In some cases, females who carry X-linked genetic diseases can be affected by those diseases, if X-inactivation is not random. For example, if a structural abnormality disrupts the pattern of X-inactivation, then most or all of a female's cells will express genes from a single X chromosome. If there are genes that are disrupted by the structural abnormality, and those genes cause a disorder, the female can show symptoms of the disorder. For many X-linked disorders, females will show mild to moderate symptoms. This milder manifestation of an X-linked disorder in females may be related, in part, to the fact that most females have, in addition to a large number of cells expressing the abnormal gene, a large number of cells expressing the normal gene.

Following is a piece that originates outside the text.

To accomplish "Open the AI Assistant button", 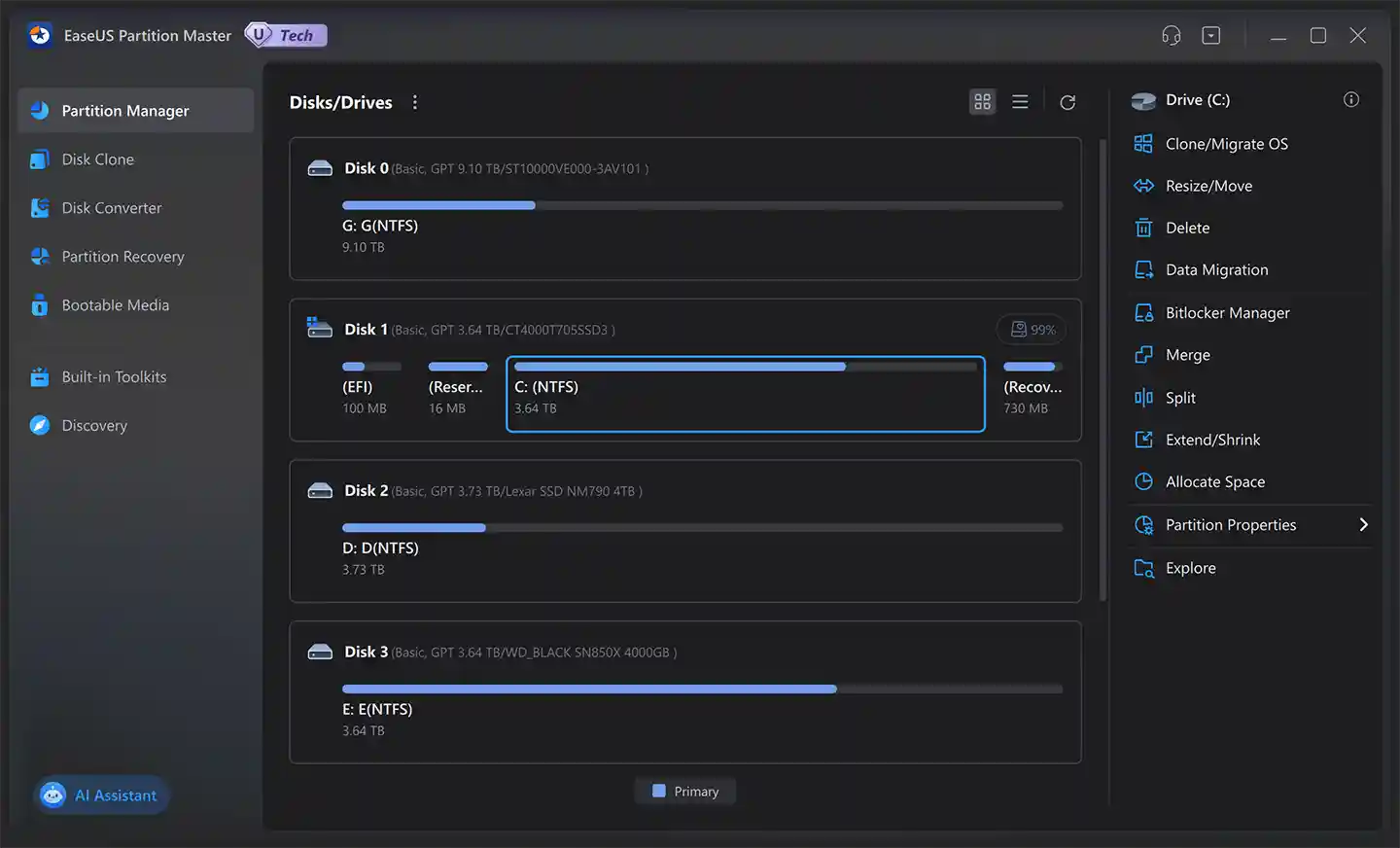I will [102, 795].
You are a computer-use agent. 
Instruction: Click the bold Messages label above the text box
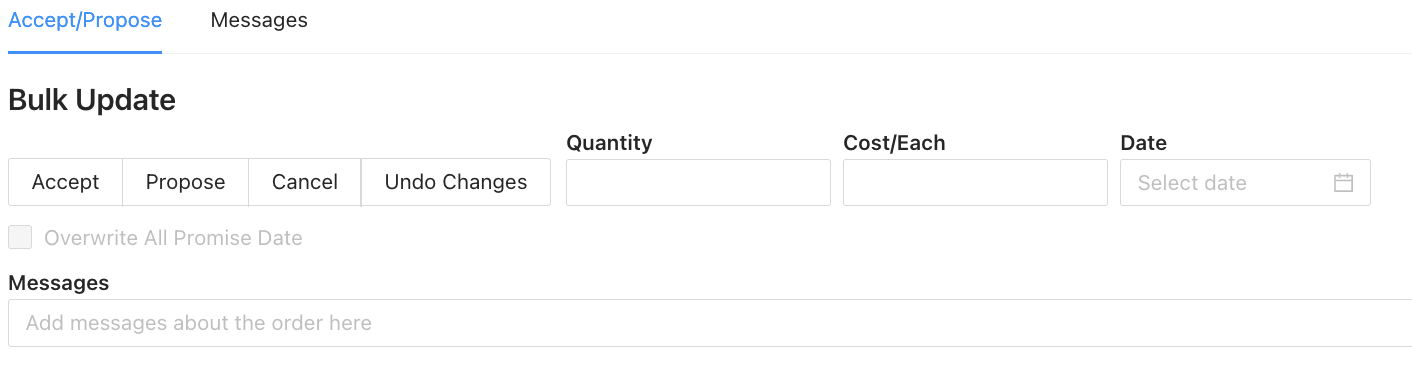point(58,283)
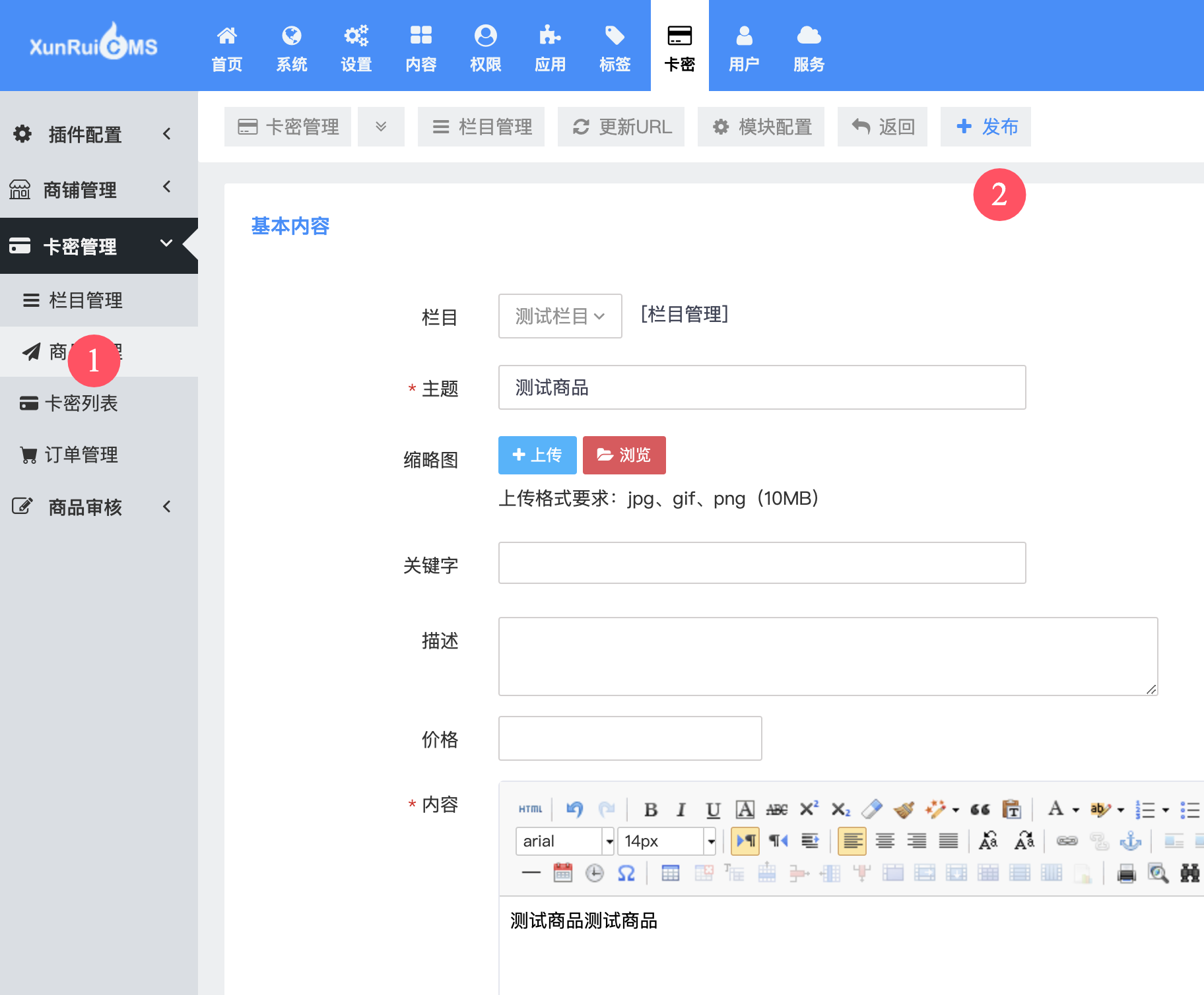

Symptoms remain milder than those seen in affected males who carry no normal copy of the gene because they carry only a single X chromosome.

Some genes on the inactive X chromosome escape inactivation and remain active in females. These genes are believed to be responsible for many traits of normal females. The lack of these genes in females missing all or parts of a second X chromosome, as occurs in many cases of Turner syndrome, are thought to be associated with many of the clinical features of the syndrome.